▶ [Dataset records]:
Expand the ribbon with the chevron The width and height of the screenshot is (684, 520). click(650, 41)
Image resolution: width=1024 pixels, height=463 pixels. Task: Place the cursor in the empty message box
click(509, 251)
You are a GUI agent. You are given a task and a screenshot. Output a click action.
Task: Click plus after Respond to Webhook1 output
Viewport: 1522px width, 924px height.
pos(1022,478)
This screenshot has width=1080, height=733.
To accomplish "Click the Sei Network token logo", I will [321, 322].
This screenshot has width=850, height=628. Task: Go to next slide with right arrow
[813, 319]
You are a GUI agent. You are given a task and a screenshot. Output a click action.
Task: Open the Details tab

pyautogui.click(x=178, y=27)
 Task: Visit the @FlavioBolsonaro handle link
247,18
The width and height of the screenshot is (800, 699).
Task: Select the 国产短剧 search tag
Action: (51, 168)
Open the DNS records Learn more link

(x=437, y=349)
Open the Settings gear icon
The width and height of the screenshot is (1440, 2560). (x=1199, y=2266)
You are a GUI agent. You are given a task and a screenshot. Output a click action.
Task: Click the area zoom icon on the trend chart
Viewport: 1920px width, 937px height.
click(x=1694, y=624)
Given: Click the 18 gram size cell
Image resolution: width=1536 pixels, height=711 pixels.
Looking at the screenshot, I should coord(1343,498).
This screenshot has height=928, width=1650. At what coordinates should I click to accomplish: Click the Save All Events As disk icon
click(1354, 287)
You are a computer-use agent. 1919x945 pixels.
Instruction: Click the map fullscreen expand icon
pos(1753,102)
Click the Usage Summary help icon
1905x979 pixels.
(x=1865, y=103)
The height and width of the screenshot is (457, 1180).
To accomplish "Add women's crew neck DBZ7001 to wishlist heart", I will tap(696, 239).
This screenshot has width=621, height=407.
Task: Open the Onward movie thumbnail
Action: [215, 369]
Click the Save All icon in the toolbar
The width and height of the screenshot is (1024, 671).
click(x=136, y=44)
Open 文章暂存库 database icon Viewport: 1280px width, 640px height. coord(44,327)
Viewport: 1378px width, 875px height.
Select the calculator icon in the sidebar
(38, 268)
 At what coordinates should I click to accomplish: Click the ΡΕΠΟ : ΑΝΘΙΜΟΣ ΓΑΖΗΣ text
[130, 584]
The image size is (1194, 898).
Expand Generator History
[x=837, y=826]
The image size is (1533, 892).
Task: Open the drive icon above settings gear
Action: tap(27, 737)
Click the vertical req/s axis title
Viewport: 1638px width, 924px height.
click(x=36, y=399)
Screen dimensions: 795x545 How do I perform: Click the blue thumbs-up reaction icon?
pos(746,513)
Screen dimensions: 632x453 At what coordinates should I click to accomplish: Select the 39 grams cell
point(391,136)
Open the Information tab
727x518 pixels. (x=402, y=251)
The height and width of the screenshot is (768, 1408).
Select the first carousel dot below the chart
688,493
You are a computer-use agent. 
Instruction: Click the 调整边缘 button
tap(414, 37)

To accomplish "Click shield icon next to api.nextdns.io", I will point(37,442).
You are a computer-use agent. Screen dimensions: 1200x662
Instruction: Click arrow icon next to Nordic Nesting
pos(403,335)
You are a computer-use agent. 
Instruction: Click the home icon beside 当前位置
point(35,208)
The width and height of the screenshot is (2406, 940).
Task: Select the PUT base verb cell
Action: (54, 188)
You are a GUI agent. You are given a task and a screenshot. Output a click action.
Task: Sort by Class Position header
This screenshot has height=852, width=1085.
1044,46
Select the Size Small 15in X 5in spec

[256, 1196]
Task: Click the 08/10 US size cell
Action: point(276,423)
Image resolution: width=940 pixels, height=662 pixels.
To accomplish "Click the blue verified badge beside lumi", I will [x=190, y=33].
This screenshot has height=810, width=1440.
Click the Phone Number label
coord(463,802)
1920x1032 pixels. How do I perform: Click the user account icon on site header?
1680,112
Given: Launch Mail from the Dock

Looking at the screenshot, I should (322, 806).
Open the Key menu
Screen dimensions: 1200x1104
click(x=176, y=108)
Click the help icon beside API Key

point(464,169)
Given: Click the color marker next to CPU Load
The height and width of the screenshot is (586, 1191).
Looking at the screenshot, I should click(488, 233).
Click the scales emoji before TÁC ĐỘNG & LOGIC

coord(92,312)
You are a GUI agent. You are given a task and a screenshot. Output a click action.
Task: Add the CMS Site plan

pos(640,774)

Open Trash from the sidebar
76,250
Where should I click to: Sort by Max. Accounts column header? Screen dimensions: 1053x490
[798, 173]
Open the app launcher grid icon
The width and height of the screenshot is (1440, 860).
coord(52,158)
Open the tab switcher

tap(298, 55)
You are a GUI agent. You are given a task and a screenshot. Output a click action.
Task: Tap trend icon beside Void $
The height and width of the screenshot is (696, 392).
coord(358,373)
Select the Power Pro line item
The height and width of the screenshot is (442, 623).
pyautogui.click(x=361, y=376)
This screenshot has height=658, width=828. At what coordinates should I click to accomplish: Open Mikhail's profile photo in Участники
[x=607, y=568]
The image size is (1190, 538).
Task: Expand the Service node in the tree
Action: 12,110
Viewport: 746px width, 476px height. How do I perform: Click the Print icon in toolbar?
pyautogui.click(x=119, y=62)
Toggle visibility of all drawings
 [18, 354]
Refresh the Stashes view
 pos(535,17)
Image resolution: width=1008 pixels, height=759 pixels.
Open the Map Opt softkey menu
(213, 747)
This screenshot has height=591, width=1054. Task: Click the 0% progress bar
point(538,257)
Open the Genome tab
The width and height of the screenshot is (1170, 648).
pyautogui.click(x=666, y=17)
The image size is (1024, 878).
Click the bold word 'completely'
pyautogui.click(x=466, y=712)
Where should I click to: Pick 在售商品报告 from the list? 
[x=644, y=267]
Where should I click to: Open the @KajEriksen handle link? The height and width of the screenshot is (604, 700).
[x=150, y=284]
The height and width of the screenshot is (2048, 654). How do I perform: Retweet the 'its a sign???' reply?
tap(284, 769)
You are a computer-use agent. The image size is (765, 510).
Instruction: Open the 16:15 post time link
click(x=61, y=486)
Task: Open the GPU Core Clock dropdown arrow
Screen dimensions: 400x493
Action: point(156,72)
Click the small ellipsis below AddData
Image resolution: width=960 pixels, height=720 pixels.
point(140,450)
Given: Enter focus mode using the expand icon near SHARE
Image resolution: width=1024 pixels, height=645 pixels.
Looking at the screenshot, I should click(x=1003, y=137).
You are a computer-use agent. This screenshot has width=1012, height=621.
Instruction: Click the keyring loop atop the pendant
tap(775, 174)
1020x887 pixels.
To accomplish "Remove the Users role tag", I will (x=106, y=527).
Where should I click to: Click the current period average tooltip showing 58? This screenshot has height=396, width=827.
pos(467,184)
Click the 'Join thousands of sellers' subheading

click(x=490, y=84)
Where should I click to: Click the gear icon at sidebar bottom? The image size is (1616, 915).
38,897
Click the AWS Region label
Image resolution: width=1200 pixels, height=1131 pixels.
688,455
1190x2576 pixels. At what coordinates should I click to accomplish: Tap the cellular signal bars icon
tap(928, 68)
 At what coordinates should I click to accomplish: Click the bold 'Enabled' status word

▶ [Problem details]: Copy out the entire listing above exactly.

▶ [Reply to the exercise]:
Expand the ribbon with the chevron The width and height of the screenshot is (684, 520). click(650, 41)
Image resolution: width=1024 pixels, height=463 pixels. Task: Place the cursor in the empty message box
click(509, 251)
You are a GUI agent. You are given a task and a screenshot. Output a click action.
Task: Click plus after Respond to Webhook1 output
Viewport: 1522px width, 924px height.
pos(1022,478)
This screenshot has width=1080, height=733.
To accomplish "Click the Sei Network token logo", I will [321, 322].
This screenshot has width=850, height=628. Task: Go to next slide with right arrow
[813, 319]
You are a GUI agent. You are given a task and a screenshot. Output a click action.
Task: Open the Details tab

pyautogui.click(x=178, y=27)
 Task: Visit the @FlavioBolsonaro handle link
247,18
The width and height of the screenshot is (800, 699).
Task: Select the 国产短剧 search tag
Action: (51, 168)
Open the DNS records Learn more link

(x=437, y=349)
Open the Settings gear icon
The width and height of the screenshot is (1440, 2560). (x=1199, y=2266)
You are a GUI agent. You are given a task and a screenshot. Output a click action.
Task: Click the area zoom icon on the trend chart
Viewport: 1920px width, 937px height.
click(x=1694, y=624)
Given: Click the 18 gram size cell
Image resolution: width=1536 pixels, height=711 pixels.
Looking at the screenshot, I should coord(1343,498).
This screenshot has height=928, width=1650. At what coordinates should I click to accomplish: Click the Save All Events As disk icon
click(1354, 287)
You are a computer-use agent. 1919x945 pixels.
Instruction: Click the map fullscreen expand icon
pos(1753,102)
Click the Usage Summary help icon
1905x979 pixels.
(x=1865, y=103)
The height and width of the screenshot is (457, 1180).
To accomplish "Add women's crew neck DBZ7001 to wishlist heart", I will tap(696, 239).
This screenshot has width=621, height=407.
Task: Open the Onward movie thumbnail
Action: [215, 369]
Click the Save All icon in the toolbar
The width and height of the screenshot is (1024, 671).
click(x=136, y=44)
Open 文章暂存库 database icon Viewport: 1280px width, 640px height. coord(44,327)
Viewport: 1378px width, 875px height.
Select the calculator icon in the sidebar
(38, 268)
 At what coordinates should I click to accomplish: Click the ΡΕΠΟ : ΑΝΘΙΜΟΣ ΓΑΖΗΣ text
[130, 584]
The image size is (1194, 898).
Expand Generator History
[x=837, y=826]
The image size is (1533, 892).
Task: Open the drive icon above settings gear
Action: tap(27, 737)
Click the vertical req/s axis title
Viewport: 1638px width, 924px height.
click(x=36, y=399)
Screen dimensions: 795x545 How do I perform: Click the blue thumbs-up reaction icon?
pos(746,513)
Screen dimensions: 632x453 At what coordinates should I click to accomplish: Select the 39 grams cell
point(391,136)
Open the Information tab
727x518 pixels. (x=402, y=251)
The height and width of the screenshot is (768, 1408).
Select the first carousel dot below the chart
688,493
You are a computer-use agent. 
Instruction: Click the 调整边缘 button
tap(414, 37)

To accomplish "Click shield icon next to api.nextdns.io", I will point(37,442).
You are a computer-use agent. Screen dimensions: 1200x662
Instruction: Click arrow icon next to Nordic Nesting
pos(403,335)
You are a computer-use agent. 
Instruction: Click the home icon beside 当前位置
point(35,208)
The width and height of the screenshot is (2406, 940).
Task: Select the PUT base verb cell
Action: (54, 188)
You are a GUI agent. You are given a task and a screenshot. Output a click action.
Task: Sort by Class Position header
This screenshot has height=852, width=1085.
1044,46
Select the Size Small 15in X 5in spec

[256, 1196]
Task: Click the 08/10 US size cell
Action: point(276,423)
Image resolution: width=940 pixels, height=662 pixels.
To accomplish "Click the blue verified badge beside lumi", I will [x=190, y=33].
This screenshot has height=810, width=1440.
Click the Phone Number label
coord(463,802)
1920x1032 pixels. How do I perform: Click the user account icon on site header?
1680,112
Given: Launch Mail from the Dock

Looking at the screenshot, I should (322, 806).
Open the Key menu
Screen dimensions: 1200x1104
click(x=176, y=108)
Click the help icon beside API Key

point(464,169)
Given: Click the color marker next to CPU Load
The height and width of the screenshot is (586, 1191).
Looking at the screenshot, I should click(488, 233).
Click the scales emoji before TÁC ĐỘNG & LOGIC

coord(92,312)
You are a GUI agent. You are given a task and a screenshot. Output a click action.
Task: Add the CMS Site plan

pos(640,774)

Open Trash from the sidebar
76,250
Where should I click to: Sort by Max. Accounts column header? Screen dimensions: 1053x490
[798, 173]
Open the app launcher grid icon
The width and height of the screenshot is (1440, 860).
coord(52,158)
Open the tab switcher

tap(298, 55)
You are a GUI agent. You are given a task and a screenshot. Output a click action.
Task: Tap trend icon beside Void $
The height and width of the screenshot is (696, 392).
coord(358,373)
Select the Power Pro line item
The height and width of the screenshot is (442, 623).
pyautogui.click(x=361, y=376)
This screenshot has height=658, width=828. At what coordinates should I click to accomplish: Open Mikhail's profile photo in Участники
[x=607, y=568]
The image size is (1190, 538).
Task: Expand the Service node in the tree
Action: 12,110
Viewport: 746px width, 476px height. How do I perform: Click the Print icon in toolbar?
pyautogui.click(x=119, y=62)
Toggle visibility of all drawings
 [18, 354]
Refresh the Stashes view
 pos(535,17)
Image resolution: width=1008 pixels, height=759 pixels.
Open the Map Opt softkey menu
(213, 747)
This screenshot has height=591, width=1054. Task: Click the 0% progress bar
point(538,257)
Open the Genome tab
The width and height of the screenshot is (1170, 648).
pyautogui.click(x=666, y=17)
The image size is (1024, 878).
Click the bold word 'completely'
pyautogui.click(x=466, y=712)
Where should I click to: Pick 在售商品报告 from the list? 
[x=644, y=267]
Where should I click to: Open the @KajEriksen handle link? The height and width of the screenshot is (604, 700).
[x=150, y=284]
The height and width of the screenshot is (2048, 654). How do I perform: Retweet the 'its a sign???' reply?
tap(284, 769)
You are a computer-use agent. The image size is (765, 510).
Instruction: Open the 16:15 post time link
click(x=61, y=486)
Task: Open the GPU Core Clock dropdown arrow
Screen dimensions: 400x493
Action: point(156,72)
Click the small ellipsis below AddData
Image resolution: width=960 pixels, height=720 pixels.
point(140,450)
Given: Enter focus mode using the expand icon near SHARE
Image resolution: width=1024 pixels, height=645 pixels.
Looking at the screenshot, I should click(x=1003, y=137).
You are a computer-use agent. This screenshot has width=1012, height=621.
Instruction: Click the keyring loop atop the pendant
tap(775, 174)
1020x887 pixels.
To accomplish "Remove the Users role tag", I will (x=106, y=527).
Where should I click to: Click the current period average tooltip showing 58? This screenshot has height=396, width=827.
pos(467,184)
Click the 'Join thousands of sellers' subheading

click(x=490, y=84)
Where should I click to: Click the gear icon at sidebar bottom? The image size is (1616, 915).
38,897
Click the AWS Region label
Image resolution: width=1200 pixels, height=1131 pixels.
688,455
1190x2576 pixels. At what coordinates should I click to accomplish: Tap the cellular signal bars icon
tap(928, 68)
 At what coordinates should I click to accomplish: Click the bold 'Enabled' status word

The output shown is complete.